A palavra cidade usada no texto é trazida de volta. Cidade aqui é sinônimo de pátria celestial. Percebemos que quando estas personagens do Velho Testamento eram chamadas por Deus, as suas vocações não eram para algo estritamente terreno, mas para algo superior. A própria terra de Israel nunca foi um fim em si mesmo. Ela apenas tipificava a pátria celestial. Segundo as palavras do autor da carta aos Hebreus, quando ele trata no capítulo 4 acerca do dia do Senhor, do dia de descanso, diz claramente que a terra de Israel não era o descanso que Deus havia dado a eles; porque se fosse não falaria de “outro dia” — “Ora, se Josué lhes houvesse dado descanso, não falaria, posteriormente, a respeito de outro dia” (Hb 4:8). E no v. 9 lemos: “Portanto, resta um repouso para o povo de Deus”. Aquela cidade tipificava a entrada na pátria celestial. Abraão chamado por Deus já cria e aguardava, segundo o autor aos Hebreus, uma pátria superior à terra prometida, pois esta era apenas um tipo e não um fim em si mesmo. Devemos nos lembrar do conceito estabelecido pelo autor da carta aos Hebreus que “fé é a certeza de coisas que se esperam e a convicção de fatos que se não vêem”. Existe fé eesperança estabelecidas no Velho Testamento. Os chamados e vocacionado por Deus esperavam o mesmo que nós esperamos: a pátria celestial, a nova Jerusalém. A idéia atual de que, para a nação judaica a terra da Palestina foi posta como propósito final, é equivocada à luz de toda Escritura Sagrada. Porque para os filhos de Abraão, os que creram como Abraão creu, eles aguardam uma pátria celestial, a Nova Jerusalém, a cidade santa. No Velho Testamento a fé estava estabelecida, os crentes não viam, mas esperavam.

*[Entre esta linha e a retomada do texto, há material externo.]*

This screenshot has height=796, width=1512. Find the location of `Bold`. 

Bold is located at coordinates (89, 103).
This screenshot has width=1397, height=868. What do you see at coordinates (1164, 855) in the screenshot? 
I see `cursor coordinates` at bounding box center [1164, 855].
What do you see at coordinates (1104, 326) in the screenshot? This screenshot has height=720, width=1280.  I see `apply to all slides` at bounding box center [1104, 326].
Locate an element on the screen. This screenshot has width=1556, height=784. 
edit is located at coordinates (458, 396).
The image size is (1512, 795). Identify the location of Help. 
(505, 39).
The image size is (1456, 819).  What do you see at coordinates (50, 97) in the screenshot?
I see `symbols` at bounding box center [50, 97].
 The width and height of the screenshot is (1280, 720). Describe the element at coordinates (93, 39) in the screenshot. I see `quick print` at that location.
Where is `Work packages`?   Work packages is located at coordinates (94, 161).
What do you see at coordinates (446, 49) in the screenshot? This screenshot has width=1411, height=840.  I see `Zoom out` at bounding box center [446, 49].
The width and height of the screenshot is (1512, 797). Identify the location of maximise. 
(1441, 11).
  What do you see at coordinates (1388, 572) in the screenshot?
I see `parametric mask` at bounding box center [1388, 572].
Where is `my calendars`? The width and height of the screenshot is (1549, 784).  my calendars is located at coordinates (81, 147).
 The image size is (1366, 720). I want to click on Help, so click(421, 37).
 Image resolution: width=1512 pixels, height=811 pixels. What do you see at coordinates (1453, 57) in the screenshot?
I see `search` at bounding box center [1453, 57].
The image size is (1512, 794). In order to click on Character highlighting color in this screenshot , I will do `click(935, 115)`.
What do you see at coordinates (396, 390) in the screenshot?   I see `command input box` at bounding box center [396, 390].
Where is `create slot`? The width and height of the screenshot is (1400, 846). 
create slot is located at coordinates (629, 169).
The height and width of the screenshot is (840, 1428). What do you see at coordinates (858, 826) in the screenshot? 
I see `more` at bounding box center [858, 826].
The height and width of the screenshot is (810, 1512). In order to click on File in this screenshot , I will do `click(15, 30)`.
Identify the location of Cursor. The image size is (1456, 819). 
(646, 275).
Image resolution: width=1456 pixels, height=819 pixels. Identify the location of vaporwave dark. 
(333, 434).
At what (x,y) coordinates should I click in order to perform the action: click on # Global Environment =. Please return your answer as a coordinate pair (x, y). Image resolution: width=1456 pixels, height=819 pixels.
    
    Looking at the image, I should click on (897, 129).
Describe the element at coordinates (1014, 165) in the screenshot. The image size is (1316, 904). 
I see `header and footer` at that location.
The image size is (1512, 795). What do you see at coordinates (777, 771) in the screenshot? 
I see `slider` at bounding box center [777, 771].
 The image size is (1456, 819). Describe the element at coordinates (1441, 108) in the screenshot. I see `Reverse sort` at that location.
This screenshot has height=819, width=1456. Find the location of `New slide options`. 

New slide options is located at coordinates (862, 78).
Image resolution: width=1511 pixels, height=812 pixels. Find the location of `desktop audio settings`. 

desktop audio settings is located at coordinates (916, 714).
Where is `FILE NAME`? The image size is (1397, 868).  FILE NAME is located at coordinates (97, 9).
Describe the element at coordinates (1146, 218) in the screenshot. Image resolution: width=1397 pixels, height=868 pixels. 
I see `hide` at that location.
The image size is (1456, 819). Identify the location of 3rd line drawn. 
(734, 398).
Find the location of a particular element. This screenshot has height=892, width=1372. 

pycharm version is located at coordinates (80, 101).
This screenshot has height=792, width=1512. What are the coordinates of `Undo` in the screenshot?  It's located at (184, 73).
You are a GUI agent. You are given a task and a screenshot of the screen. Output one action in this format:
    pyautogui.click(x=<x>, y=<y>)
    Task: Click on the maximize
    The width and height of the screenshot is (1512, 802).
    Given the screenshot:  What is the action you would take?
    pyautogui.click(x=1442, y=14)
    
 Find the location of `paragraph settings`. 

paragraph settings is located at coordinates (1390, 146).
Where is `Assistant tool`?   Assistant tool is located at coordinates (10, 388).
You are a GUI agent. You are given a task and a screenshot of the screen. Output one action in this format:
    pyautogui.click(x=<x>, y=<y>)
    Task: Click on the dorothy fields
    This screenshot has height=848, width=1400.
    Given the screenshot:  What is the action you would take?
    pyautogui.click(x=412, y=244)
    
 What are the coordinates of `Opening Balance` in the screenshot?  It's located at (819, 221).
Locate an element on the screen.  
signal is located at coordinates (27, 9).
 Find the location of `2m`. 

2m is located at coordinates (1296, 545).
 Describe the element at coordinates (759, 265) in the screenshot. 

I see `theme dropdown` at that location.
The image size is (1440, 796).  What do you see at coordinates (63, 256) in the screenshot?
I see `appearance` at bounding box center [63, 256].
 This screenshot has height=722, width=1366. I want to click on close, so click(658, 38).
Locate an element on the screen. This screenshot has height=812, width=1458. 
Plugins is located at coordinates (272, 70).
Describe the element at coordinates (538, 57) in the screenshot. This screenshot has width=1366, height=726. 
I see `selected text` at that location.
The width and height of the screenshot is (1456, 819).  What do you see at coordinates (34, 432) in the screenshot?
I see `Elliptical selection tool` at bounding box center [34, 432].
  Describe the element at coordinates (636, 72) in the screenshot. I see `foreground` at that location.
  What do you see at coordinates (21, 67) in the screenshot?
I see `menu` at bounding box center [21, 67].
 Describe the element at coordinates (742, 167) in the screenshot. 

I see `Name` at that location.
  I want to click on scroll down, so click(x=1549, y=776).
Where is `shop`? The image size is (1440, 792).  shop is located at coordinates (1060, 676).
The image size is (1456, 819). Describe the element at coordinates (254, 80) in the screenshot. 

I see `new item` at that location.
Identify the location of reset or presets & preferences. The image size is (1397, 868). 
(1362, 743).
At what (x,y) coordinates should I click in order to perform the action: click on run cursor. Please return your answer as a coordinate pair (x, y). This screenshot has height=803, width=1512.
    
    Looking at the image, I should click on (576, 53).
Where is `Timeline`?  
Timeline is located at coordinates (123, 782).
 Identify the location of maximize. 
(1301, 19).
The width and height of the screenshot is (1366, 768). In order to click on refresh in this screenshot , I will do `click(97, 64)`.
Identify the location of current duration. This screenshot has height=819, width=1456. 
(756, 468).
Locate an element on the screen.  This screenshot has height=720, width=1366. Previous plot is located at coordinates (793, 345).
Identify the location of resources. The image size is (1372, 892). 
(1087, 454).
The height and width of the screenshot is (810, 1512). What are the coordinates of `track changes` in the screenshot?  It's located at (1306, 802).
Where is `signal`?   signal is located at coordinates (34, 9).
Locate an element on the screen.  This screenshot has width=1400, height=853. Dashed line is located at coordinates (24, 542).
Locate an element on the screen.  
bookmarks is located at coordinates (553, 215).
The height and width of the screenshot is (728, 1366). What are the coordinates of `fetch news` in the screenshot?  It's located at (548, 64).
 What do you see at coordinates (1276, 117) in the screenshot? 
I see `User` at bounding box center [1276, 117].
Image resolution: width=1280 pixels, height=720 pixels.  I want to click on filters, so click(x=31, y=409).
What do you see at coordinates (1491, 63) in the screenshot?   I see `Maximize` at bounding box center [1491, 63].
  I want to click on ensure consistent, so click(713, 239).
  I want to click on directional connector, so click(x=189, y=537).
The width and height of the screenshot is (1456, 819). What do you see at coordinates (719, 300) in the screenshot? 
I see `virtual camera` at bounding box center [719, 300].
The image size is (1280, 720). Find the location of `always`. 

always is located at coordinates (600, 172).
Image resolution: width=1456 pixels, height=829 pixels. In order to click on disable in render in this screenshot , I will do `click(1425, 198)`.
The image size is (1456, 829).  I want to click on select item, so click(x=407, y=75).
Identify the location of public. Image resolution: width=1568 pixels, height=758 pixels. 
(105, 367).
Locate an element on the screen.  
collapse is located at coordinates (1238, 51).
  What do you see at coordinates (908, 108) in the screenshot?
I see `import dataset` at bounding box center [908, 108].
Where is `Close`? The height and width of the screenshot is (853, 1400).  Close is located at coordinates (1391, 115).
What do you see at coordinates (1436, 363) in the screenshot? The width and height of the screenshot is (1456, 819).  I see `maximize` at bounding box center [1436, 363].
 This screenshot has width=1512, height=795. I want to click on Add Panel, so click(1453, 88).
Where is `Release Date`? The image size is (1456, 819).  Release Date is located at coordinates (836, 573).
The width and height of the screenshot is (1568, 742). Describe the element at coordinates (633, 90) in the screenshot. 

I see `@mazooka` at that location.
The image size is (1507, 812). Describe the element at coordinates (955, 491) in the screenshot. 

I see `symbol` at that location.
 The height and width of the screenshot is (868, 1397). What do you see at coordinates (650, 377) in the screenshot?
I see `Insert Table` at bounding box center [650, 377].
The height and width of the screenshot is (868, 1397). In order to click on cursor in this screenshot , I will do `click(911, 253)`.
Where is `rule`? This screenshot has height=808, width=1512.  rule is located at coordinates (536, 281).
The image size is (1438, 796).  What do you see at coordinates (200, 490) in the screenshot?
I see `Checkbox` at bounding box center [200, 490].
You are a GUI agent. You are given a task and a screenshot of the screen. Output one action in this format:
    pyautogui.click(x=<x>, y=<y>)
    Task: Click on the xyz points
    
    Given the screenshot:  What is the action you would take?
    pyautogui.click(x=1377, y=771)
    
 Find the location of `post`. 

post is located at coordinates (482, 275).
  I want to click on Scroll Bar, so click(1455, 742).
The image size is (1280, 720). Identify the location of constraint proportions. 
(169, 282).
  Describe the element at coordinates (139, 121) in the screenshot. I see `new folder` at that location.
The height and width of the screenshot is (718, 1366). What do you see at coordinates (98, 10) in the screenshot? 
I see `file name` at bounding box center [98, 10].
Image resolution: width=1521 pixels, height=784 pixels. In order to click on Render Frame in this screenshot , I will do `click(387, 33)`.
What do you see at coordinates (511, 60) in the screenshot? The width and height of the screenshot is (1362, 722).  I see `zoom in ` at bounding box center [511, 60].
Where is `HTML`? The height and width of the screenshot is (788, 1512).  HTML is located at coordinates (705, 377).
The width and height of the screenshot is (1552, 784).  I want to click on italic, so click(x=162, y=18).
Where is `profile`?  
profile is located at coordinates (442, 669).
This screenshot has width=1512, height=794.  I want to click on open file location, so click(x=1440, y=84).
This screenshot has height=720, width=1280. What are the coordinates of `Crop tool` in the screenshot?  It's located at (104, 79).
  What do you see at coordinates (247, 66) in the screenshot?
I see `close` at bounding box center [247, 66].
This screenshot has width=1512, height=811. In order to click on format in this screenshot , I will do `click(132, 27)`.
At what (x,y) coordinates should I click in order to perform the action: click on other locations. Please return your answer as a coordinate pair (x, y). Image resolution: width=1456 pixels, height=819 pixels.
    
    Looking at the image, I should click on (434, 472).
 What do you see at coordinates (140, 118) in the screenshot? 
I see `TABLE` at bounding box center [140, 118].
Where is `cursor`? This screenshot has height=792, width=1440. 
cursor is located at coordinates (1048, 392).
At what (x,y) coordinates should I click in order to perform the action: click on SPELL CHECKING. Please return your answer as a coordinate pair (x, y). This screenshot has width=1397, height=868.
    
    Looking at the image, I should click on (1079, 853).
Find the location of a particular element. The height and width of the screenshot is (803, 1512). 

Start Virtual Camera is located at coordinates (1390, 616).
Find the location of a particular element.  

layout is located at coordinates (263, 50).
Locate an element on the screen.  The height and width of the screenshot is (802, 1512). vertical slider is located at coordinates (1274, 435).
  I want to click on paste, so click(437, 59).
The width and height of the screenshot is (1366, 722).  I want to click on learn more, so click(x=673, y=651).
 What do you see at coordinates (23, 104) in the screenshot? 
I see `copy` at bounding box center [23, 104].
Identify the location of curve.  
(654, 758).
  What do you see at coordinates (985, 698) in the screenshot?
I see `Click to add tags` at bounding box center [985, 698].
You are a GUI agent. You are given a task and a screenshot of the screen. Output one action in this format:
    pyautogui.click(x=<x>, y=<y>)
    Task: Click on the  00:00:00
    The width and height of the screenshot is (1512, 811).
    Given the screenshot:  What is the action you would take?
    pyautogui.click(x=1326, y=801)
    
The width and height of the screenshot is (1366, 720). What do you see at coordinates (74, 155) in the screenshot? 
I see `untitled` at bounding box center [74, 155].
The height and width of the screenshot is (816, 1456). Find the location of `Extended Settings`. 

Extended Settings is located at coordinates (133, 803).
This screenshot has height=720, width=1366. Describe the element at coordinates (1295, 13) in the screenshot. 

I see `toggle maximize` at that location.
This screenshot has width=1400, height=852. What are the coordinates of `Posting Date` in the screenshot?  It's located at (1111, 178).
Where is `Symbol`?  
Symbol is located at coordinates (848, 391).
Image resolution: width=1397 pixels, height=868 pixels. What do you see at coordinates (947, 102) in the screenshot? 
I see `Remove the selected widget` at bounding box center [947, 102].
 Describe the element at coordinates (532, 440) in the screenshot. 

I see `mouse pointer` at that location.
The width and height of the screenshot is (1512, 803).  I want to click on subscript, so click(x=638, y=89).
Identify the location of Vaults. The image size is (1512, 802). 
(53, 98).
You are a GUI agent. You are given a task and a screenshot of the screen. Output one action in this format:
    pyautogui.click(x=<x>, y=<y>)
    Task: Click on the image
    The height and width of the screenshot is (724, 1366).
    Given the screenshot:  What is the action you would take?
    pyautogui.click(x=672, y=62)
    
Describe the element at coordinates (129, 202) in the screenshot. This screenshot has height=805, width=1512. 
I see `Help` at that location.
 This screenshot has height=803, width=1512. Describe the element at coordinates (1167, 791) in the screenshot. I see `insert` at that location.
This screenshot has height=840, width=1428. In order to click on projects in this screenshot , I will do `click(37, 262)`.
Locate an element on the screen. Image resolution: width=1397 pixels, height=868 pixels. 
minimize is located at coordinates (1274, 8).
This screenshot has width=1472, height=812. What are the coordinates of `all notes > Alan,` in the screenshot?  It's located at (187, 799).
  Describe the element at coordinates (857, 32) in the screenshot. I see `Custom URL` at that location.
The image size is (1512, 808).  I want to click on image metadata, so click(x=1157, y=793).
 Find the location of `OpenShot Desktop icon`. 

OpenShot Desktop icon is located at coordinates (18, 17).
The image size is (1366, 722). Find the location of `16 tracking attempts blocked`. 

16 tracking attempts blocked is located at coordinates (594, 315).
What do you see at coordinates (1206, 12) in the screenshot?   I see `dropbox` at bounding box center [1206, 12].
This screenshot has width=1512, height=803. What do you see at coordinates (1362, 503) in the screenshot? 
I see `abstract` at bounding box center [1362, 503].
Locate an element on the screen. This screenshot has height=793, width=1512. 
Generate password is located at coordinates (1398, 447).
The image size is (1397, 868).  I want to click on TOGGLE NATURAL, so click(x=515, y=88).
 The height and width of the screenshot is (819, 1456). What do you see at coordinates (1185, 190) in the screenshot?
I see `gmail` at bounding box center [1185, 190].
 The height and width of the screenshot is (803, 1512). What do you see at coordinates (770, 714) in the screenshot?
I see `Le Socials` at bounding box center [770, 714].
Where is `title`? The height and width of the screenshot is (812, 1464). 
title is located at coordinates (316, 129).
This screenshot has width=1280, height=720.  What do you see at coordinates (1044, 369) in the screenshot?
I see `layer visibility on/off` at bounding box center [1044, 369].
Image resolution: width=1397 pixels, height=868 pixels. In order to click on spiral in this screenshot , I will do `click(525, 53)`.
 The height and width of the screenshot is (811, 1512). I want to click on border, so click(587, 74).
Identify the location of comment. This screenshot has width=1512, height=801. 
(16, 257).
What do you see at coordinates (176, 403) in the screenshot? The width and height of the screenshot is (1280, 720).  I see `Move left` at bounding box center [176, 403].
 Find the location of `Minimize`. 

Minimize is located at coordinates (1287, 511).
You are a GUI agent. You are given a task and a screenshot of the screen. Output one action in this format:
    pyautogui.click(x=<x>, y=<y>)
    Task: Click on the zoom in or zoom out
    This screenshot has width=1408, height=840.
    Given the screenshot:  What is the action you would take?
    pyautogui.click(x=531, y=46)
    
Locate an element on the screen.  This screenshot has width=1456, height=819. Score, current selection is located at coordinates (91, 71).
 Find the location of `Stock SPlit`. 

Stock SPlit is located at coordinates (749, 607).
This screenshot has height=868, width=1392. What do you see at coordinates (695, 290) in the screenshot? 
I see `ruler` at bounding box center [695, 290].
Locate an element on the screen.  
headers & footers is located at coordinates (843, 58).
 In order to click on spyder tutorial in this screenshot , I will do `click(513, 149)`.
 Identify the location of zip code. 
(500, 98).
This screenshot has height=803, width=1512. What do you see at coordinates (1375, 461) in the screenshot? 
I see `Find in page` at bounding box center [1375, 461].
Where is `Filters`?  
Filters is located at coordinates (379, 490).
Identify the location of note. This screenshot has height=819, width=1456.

Abraão creu na ressurreição dos mortos. Os críticos modernos afirmam que a doutrina da ressurreição não está estabelecida no Velho Testamento. Nos parece que isso é um grande equívoco porque, quando Jesus foi interpelado pelos saduceus, no Evangelho de Mateus, o Senhor lhes deu uma resposta. O texto nos fala:
“Naquele dia, aproximaram-se dele alguns saduceus, que dizem não haver ressurreição, e lhe perguntaram: Mestre, Moisés disse: Se alguém morrer, não tendo filhos, seu irmão casará com a viúva e suscitará descendência ao falecido. Ora, havia entre nós sete irmãos. O primeiro, tendo casado, morreu e, não tendo descendência, deixou sua mulher a seu irmão; o mesmo sucedeu com o segundo, com o terceiro, até ao sétimo; depois de todos eles, morreu também a mulher. Portanto, na ressurreição, de qual dos sete será ela esposa? Porque todos a desposaram” (Mt 22:23-28).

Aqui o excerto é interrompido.